In February, a viral haraga video by a Tunisian woman drew worldwide media coverage for apparently glamorising illegal migration.
Meta, which owns Facebook, Instagram and WhatsApp, told MEE that videos referencing smuggling services would be subject to moderation and taken down.
A few days after the Kazawi army's page was brought to Facebook's attention, a Meta spokesperson said that it had taken appropriate action and the page had been removed.
"People smuggling across international borders is illegal and coordinating this activity on our platforms is not allowed. We take action as soon as we become aware of it, and continue to work with law enforcement and experts from across the world to tackle this issue," the spokesperson said.
Surge in departures
In an effort to curb so-called illegal migration, several EU member states have intensified pressure on Serbia to tighten its visa regime. The Tunisian embassy in Belgrade told MEE that from 20 November Tunisian citizens needed a visa to travel to Serbia.
The Tunisian Ministry of Foreign Affairs didn't answer MEE's questions over the decision but said: "They are aware of the issue and are currently considering the next steps to follow in face of these new procedures."
"Removing the visa requirement may increase the importance of smuggling networks for Tunisians migrating through the Western Balkan route. The journeys will become longer, more expensive, and more dangerous," Abderrahim said.
Tunisia already restricts travel for under-35s, with border police at airports often requiring parental permits for those travelling to Turkey, Morocco, Algeria and Libya.
Matt Herbert, the research manager for the North Africa and Sahel Observatory at the Global Initiative Against Transnational Organized Crime, told MEE that despite recent boat wrecks off the Tunisian coast, the Balkan route had surged in importance over the course of the last year.
"Considerably more expensive than the maritime journey, this itinerary is seen as both safer than the maritime route and in an era of heightened border enforcement by Tunisian authorities is considered to be more secure.
"From January to August, what we've seen is that over 5,000 Tunisian nationals have been intercepted along the Balkan route. This is up from 842 throughout all of last year," he added.

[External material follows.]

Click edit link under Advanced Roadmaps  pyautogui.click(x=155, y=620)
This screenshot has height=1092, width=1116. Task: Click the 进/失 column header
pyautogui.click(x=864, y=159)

It's unclear whether it is primarily men who are making the journey, but according to the latest national survey, Tunisia is undergoing a severe brain drain - partly as a result of budget cuts to the higher education and research sectors. Around 39,000 Tunisian engineers and 3,300 doctors left the country between 2015 to 2020.

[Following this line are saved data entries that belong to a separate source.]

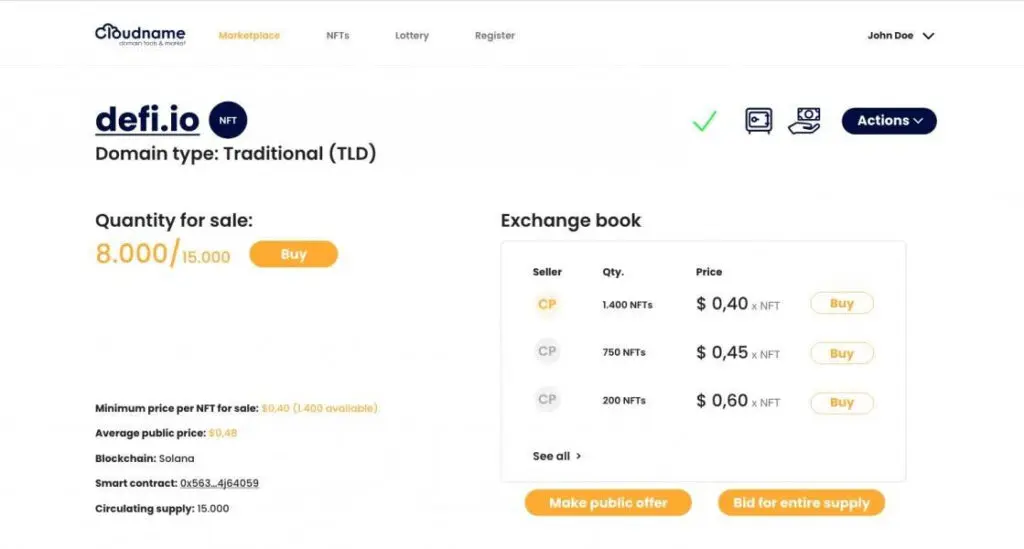The height and width of the screenshot is (549, 1024).
Task: Open the Register page
Action: tap(495, 36)
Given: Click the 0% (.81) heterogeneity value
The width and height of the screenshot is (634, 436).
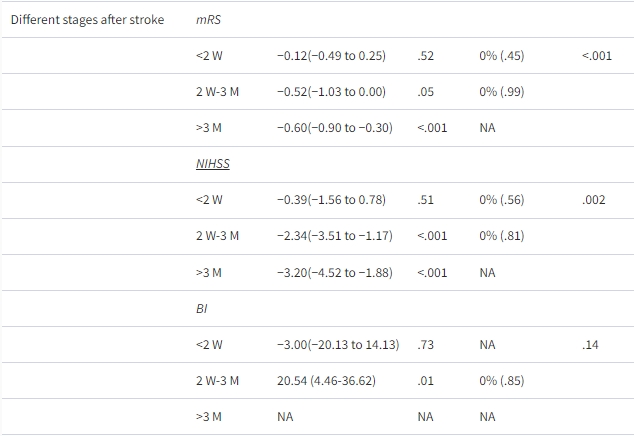Looking at the screenshot, I should (501, 236).
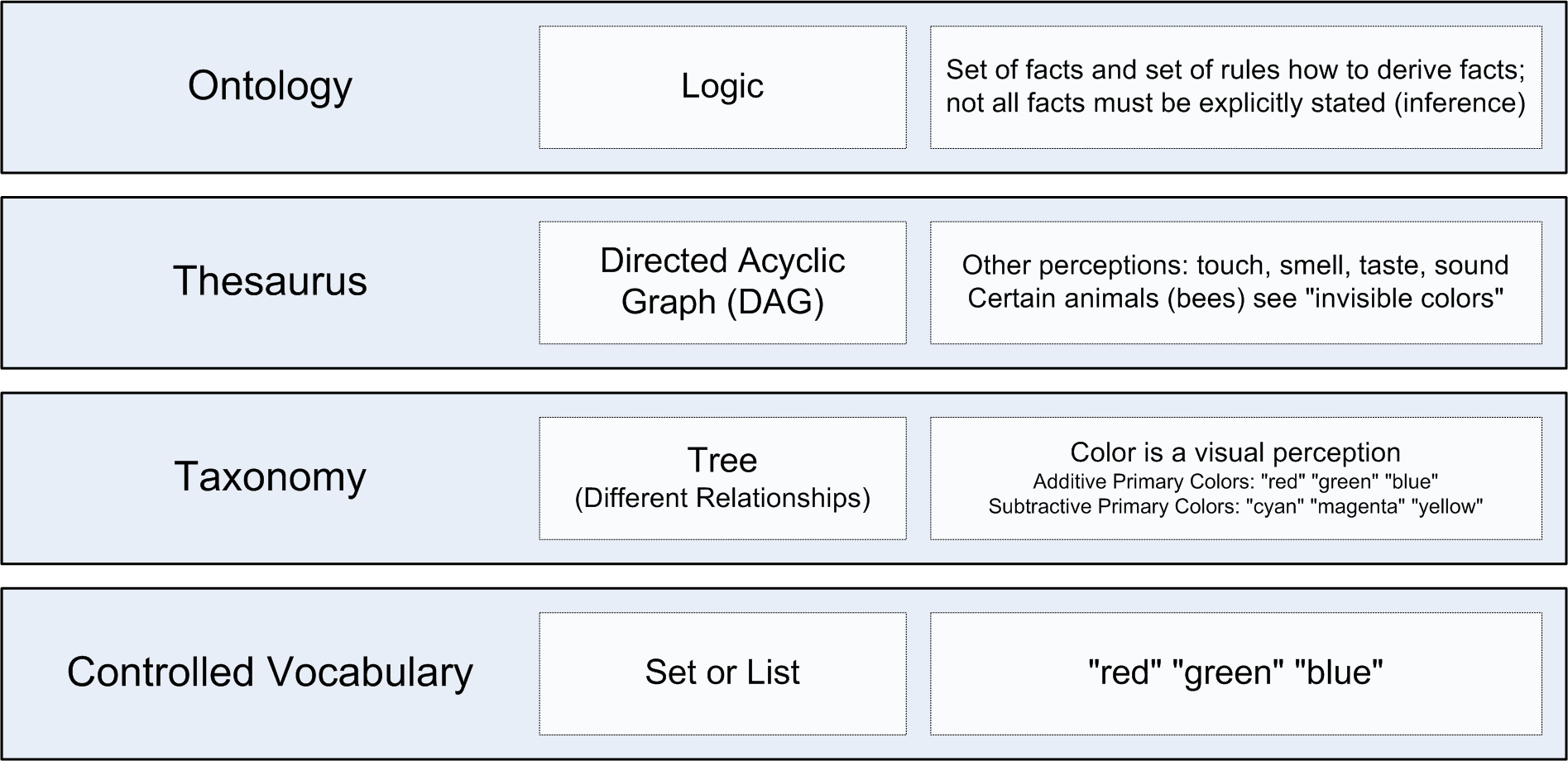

Mohamed Ali Talbi, a researcher on migration, told MEE that many of the Tunisians who had made their way to Europe blamed the government for their predicament.
'Do you understand what it means to watch two people literally fighting to death, until one kills the other, in a remote Serbian forest?'
- Said, Tataouine resident
Once they're off the trucks or vans, many of these young men can be seen and heard shouting "Rakh la" ("No turning back") and slogans such as "the people of Tataouine", Talbi said.

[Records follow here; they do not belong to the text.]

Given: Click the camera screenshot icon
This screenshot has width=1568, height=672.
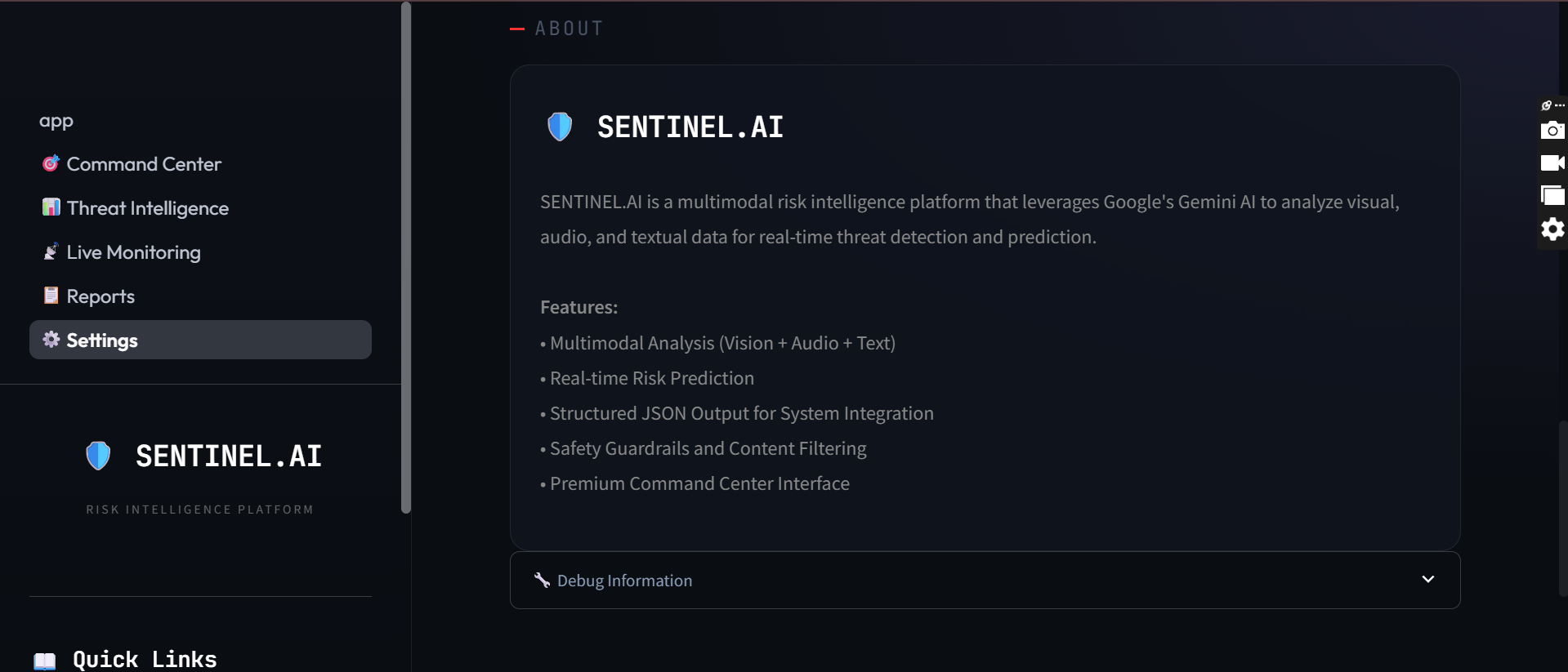Looking at the screenshot, I should (x=1552, y=131).
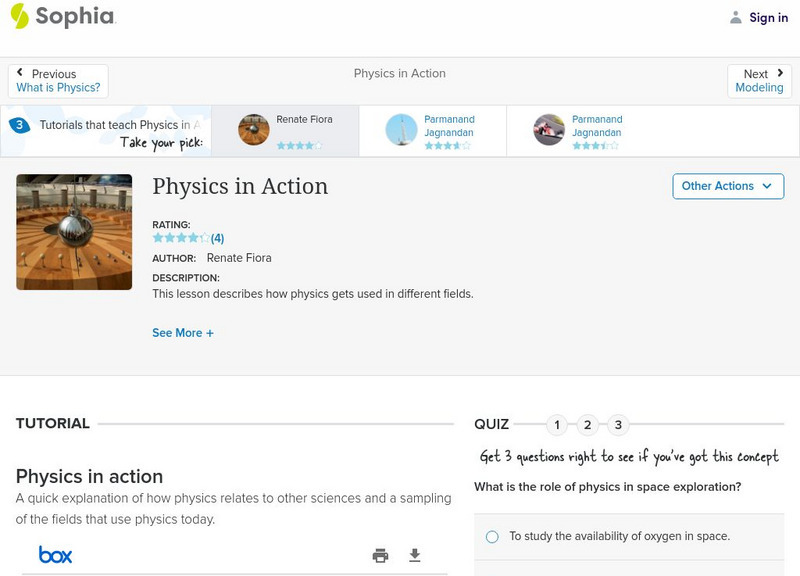Go to quiz question 2

click(588, 425)
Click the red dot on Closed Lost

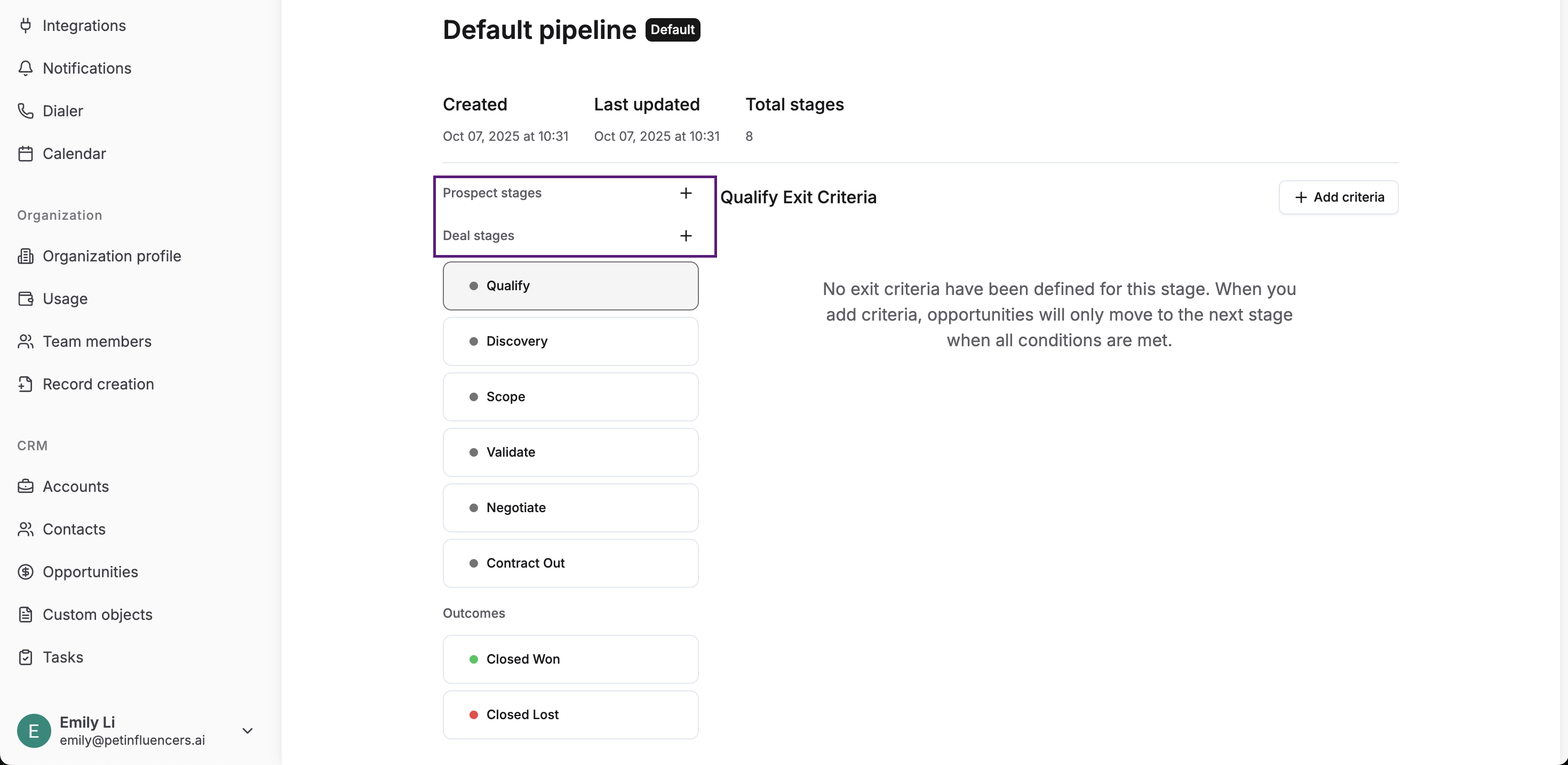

"This is a way of saying that these young men are loyal to the region rather than the country. It’s their way of saying: ‘We have been neglected by the country and we’re on our own,'" he added.
Said, a Tataouine resident who refused to give his last name, said he had recently helped his brother migrate to Europe a little over a month ago. "It's the government's fault that all these young men are leaving," he told MEE. "I sent my brother because I had no choice, there was no hope or future for him here.
"My brother is a tough man and this journey made him cry, it made me cry. It's not a walk in the park or as easy as people think. He’s seen death.
"Do you understand what it means to watch two people literally fighting to death, until one kills the other, in a remote Serbian forest? That scene will haunt you for the rest of your life."